Mr. Hatcher is the 2013-14 Guest Artist in Carthage’s New Play Initiative, an effort that connects acclaimed writers from around the country with Carthage students and faculty for new works.

Mr. Hatcher is best known for his playsTen Chimneys, Compleat Female Stage Beauty, and Dr. Jekyll and Mr. Hyde, for which he received the Edgar Award for Best Play in 2009. He authored the book for the Broadway musical Never Gonna Dance. His Off Broadway work includesThree ViewingsThe Turn of the Screw, and the stage adaptation of Tuesdays with Morrie, which he co-wrote with author Mitch Albom. He wrote the screenplays for the 2008 film The Duchess, starring Keira Knightley and Ralph Fiennes; the 2005 film Casanova, starring Heath Ledger, Sienna Miller, and Jeremy Irons; and the 2004 film Stage Beauty, an adaptation of his play Compleat Female Stage Beauty, starring Claire Danes and Rupert Everett.

“Mr. Hatcher is a tremendous playwright and screenwriter, with a great breadth of work. We are thrilled that our students will have the opportunity to work with him,” said Carthage Theatre Professor Martin McClendon, chair of the Carthage Theatre Department.

Mr.
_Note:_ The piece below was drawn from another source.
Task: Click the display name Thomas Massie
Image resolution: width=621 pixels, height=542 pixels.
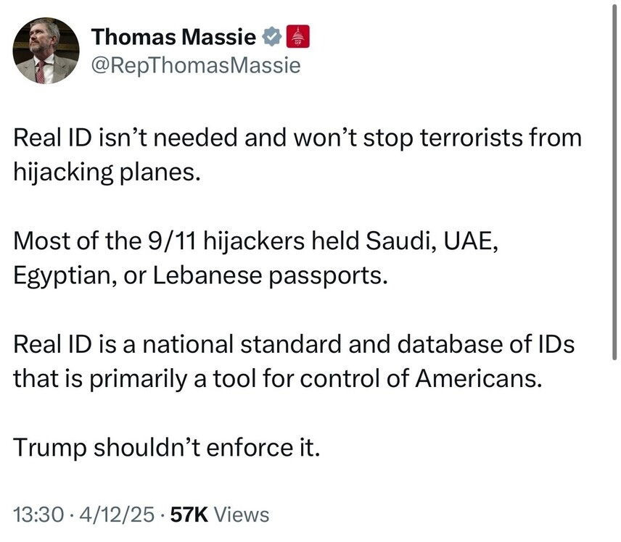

Hatcher will write a play titled No Name, based on a Victorian novel by Wilkie Collins. The book tells the story of a young woman who is left penniless — and revengeful — after a miserly relative usurps her inheritance. No Name will have its world premiere on the Carthage stage in March 2014.

Mr. Hatcher will make several visits to Carthage during Spring and Fall 2013, through the opening of the production at Carthage in March, to meet the play’s cast and work through scenes with the students and director Herschel Kruger, Chair of the Division of Fine Arts at Carthage.

“Carthage Theatre prides itself on being able to offer our students the opportunity to work closely with an author of this caliber on a production of a new work,” Prof. McClendon said.

Past guest artists in Carthage’s New Play Initiative have included Academy Award-winning and Tony-nominated writer/director Eric Simonson (Honest, 2009), and Emmy Award-winning writer/producer Rick Cleveland (The Rail Splitter, 2011). In 2012, Carthage students worked with Irish playwright Martin Maguire and Patrick Sutton, director of the National Theatre School of Ireland, on the new play A Clamour of Rooks. Students traveled to Dublin to perform its world premiere on the oldest stage in Ireland, before bringing the play home to Carthage in February 2013.

“For five years now, we’ve been supporting new works from prominent playwrights,” Prof. McClendon said. “We’re honored to be producing the next decade of American plays right here.”